Personal information
- Born: 24 September 1999 (age 26) Mumbai, Maharashtra, India
- Height: 6 ft 1 in (185 cm)
- Batting: Left-handed
- Bowling: Left-arm medium-fast
- Role: Bowler
- Relations: Sachin Tendulkar (father); Ramesh Tendulkar (grandfather);

Domestic team information
- 2020/21: Mumbai
- 2021–2025: Mumbai Indians
- 2022/23–: Goa
- 2026–: Lucknow Super Giants

Career statistics
| Competition | FC | LA | T20 |
| Matches | 24 | 24 | 29 |
| Runs scored | 685 | 160 | 189 |
| Batting average | 20.75 | 14.54 | 13.50 |
| 100s/50s | 1/2 | 0/0 | 0/0 |
| Top score | 120 | 26 | 47 |
| Balls bowled | 3,365 | 1,146 | 562 |
| Wickets | 52 | 26 | 35 |
| Bowling average | 38.03 | 42.65 | 22.97 |
| 5 wickets in innings | 1 | 0 | 0 |
| 10 wickets in match | 0 | 0 | 0 |
| Best bowling | 5/25 | 4/30 | 4/10 |
| Catches/stumpings | 3/– | 5/– | 2/– |
- Source: ESPNcricinfo, 7 April 2026

= Arjun Tendulkar =

Indian cricketer (born 1999)

Arjun Sachin Tendulkar (born 24 September 1999) is an Indian cricketer who plays for Goa in domestic cricket and Lucknow Super Giants in the Indian Premier League. He is the son of former cricketer Sachin Tendulkar.

==Early life and family==
Tendulkar was born on 24 September 1999 in Mumbai. He is the son of former Indian cricketer Sachin Tendulkar and pediatrician Anjali Tendulkar. He has an elder sister, Sara Tendulkar.

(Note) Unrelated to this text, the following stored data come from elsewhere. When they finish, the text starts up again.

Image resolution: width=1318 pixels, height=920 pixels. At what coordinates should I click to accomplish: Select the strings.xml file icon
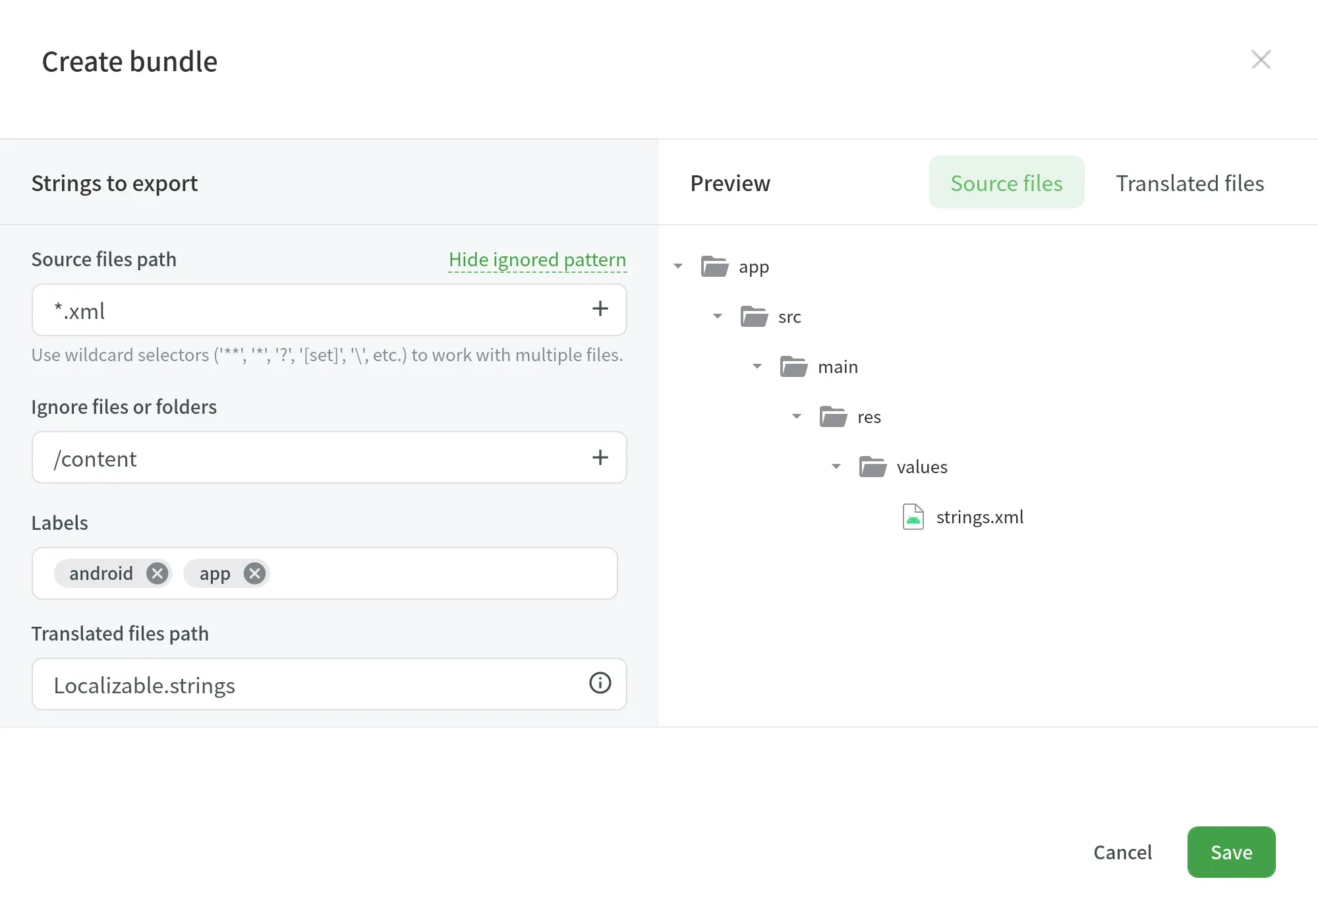(x=913, y=517)
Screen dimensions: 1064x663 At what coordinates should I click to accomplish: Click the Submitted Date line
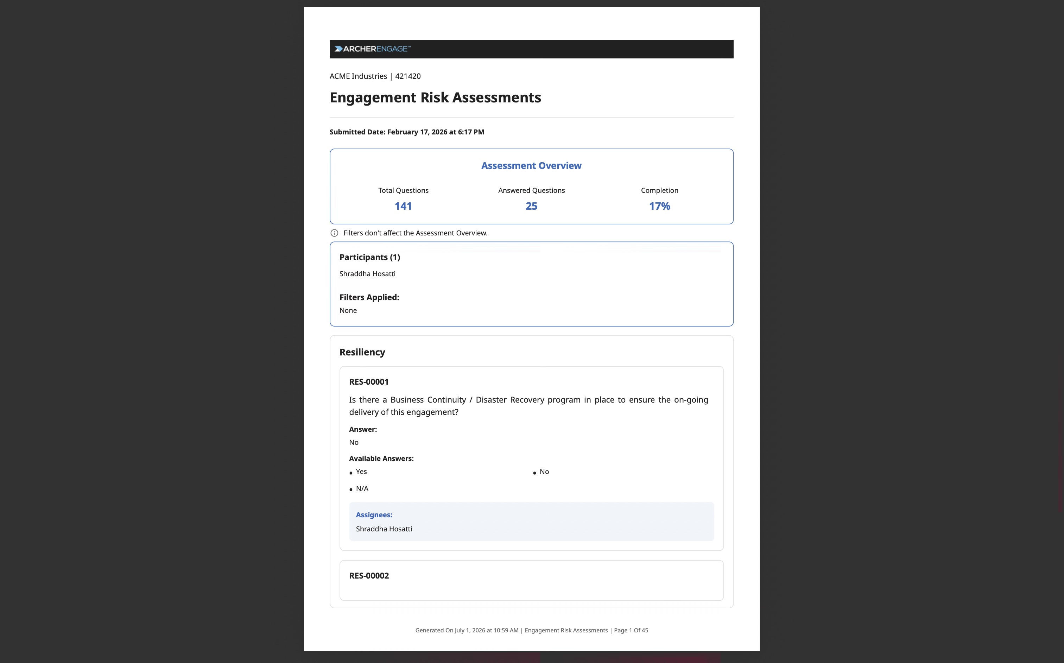pos(407,132)
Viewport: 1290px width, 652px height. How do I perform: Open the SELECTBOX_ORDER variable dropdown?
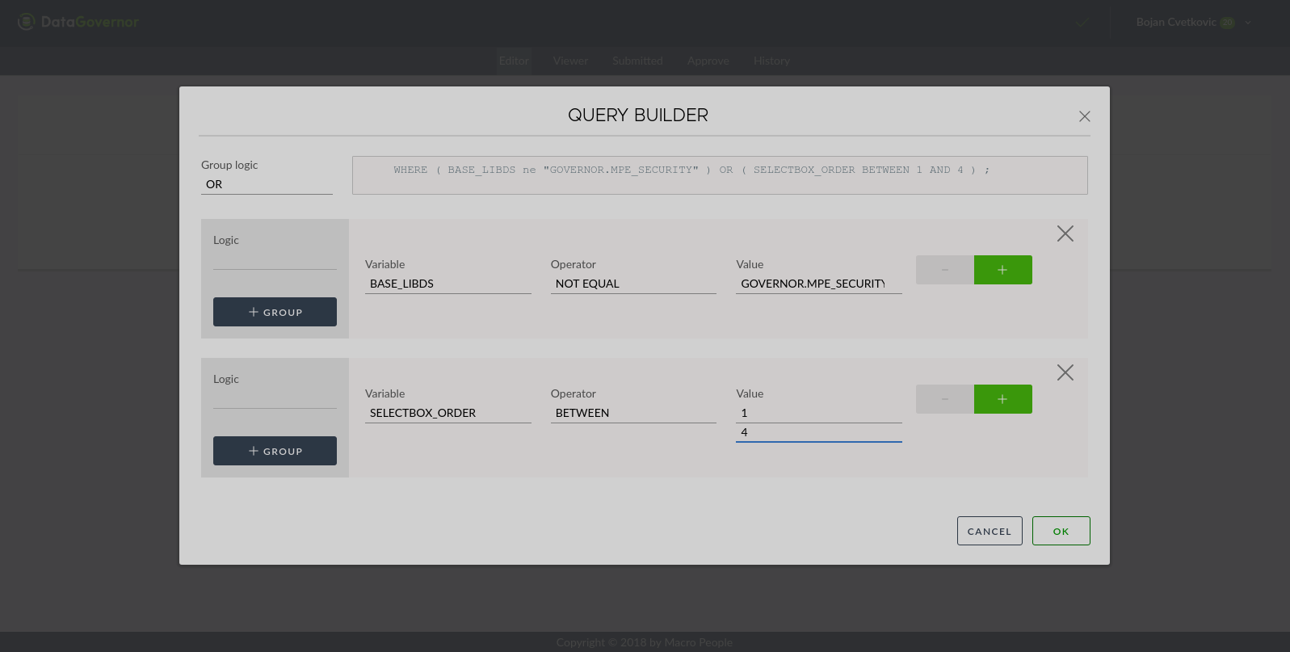pyautogui.click(x=448, y=413)
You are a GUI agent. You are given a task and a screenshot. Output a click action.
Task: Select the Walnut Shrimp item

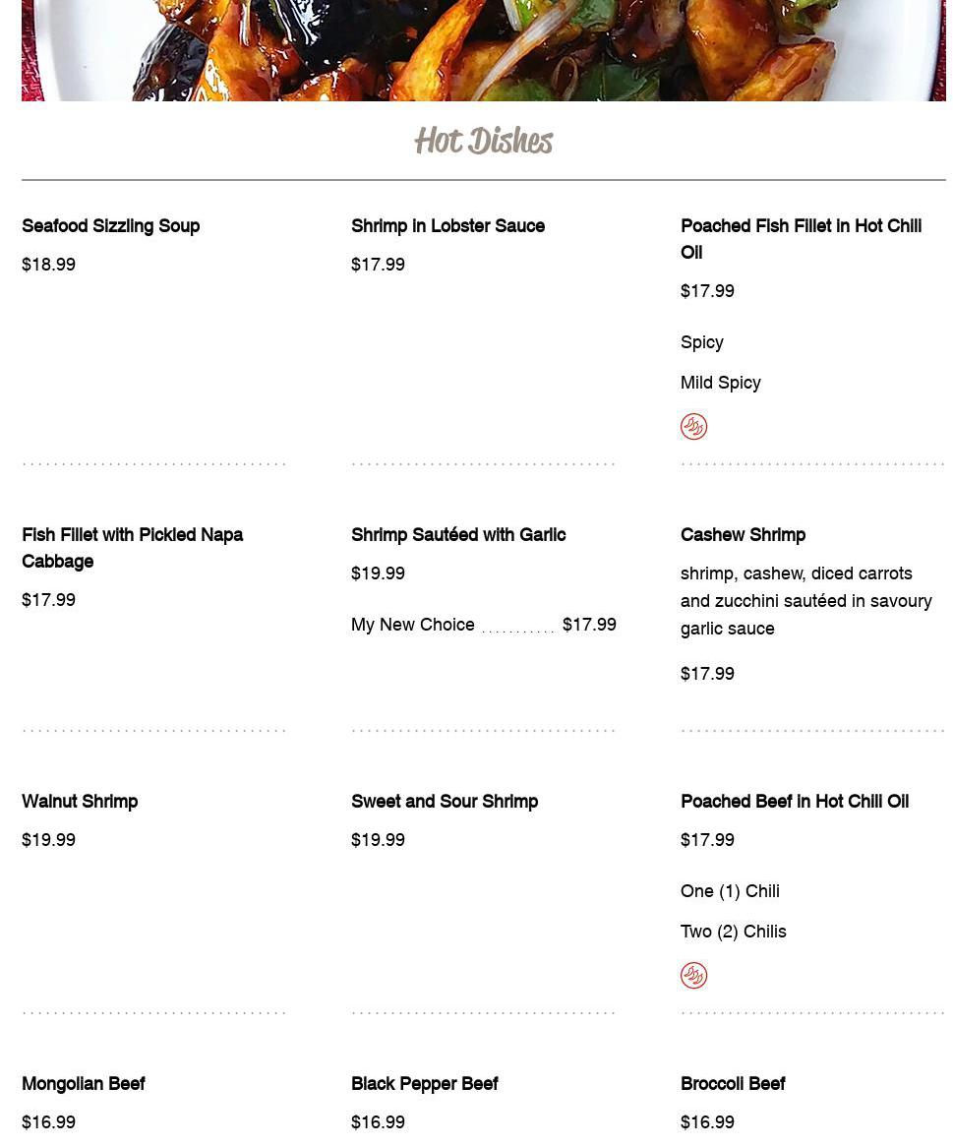[x=80, y=802]
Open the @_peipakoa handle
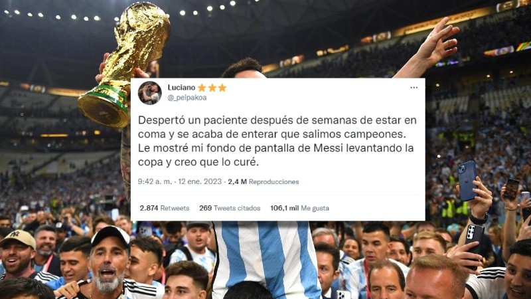Screen dimensions: 531x299 [x=187, y=98]
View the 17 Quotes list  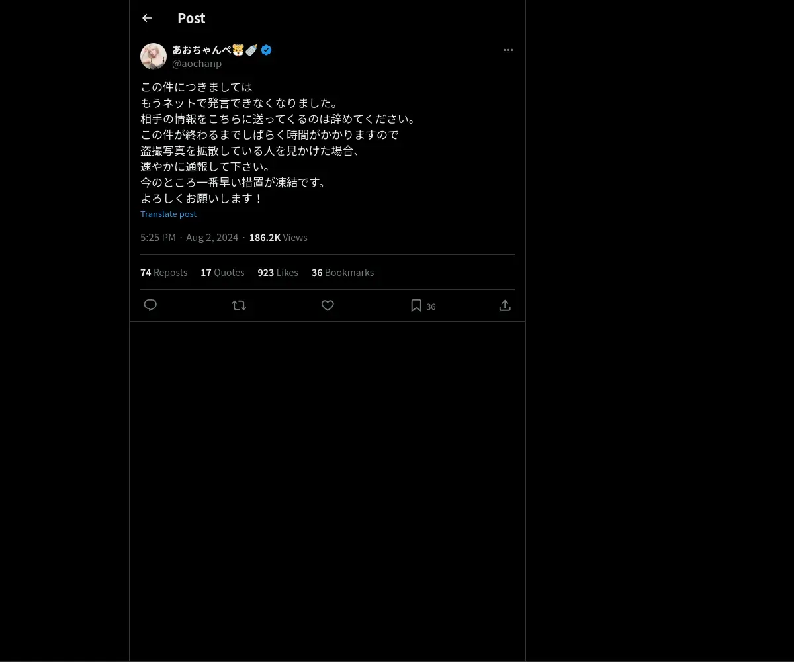[222, 273]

His maternal grandparents are Anand Mehta, an industrialist, and Annabel Mehta (née Lancaster), an English philanthropist who was awarded the Order of the British Empire for her service to underprivileged communities in Mumbai.

On 13 August 2025, Tendulkar got engaged to Saaniya Chandok, the granddaughter of prominent Mumbai businessman Ravi Ghai, in a private ceremony and married her on 5 March 2026 in a traditional Marathi wedding ceremony.

==Career==
His under-19 debut for India was against Sri Lanka in 2018. He made his T20 debut on 15 January 2021, for Mumbai in the 2020–21 Syed Mushtaq Ali Trophy against Haryana. On debut, he took 1/34 in his three overs.

Mumbai Indians brought him in auction ahead of the 2021 Indian Premier League (IPL). In September 2021, he was selected in Mumbai's senior squad for the first time. He was included in Mumbai's 22-man Syed Mushtaq Ali Trophy squad. However, he was later ruled out of the 2021 IPL due to injury. In February 2022, he was once again bought by the MI. In August 2022, he quit Mumbai to join Goa ahead of the domestic season. He played for them in 2022–23 Syed Mushtaq Ali Trophy.

On 13 December 2022, Tendulkar made his first-class debut against Rajasthan in the Ranji Trophy. He scored his maiden century hitting 120 off 207 balls in the first innings. He made his IPL debut for the Mumbai Indians on 16 April 2023 against the Kolkata Knight Riders. He claimed his first IPL wicket in a match against Sunrisers Hyderabad by dismissing Bhuvneshwar Kumar. Ahead of the 2026 IPL Season, he was traded over to Lucknow Super Giants as a part of a swap deal involving Shardul Thakur.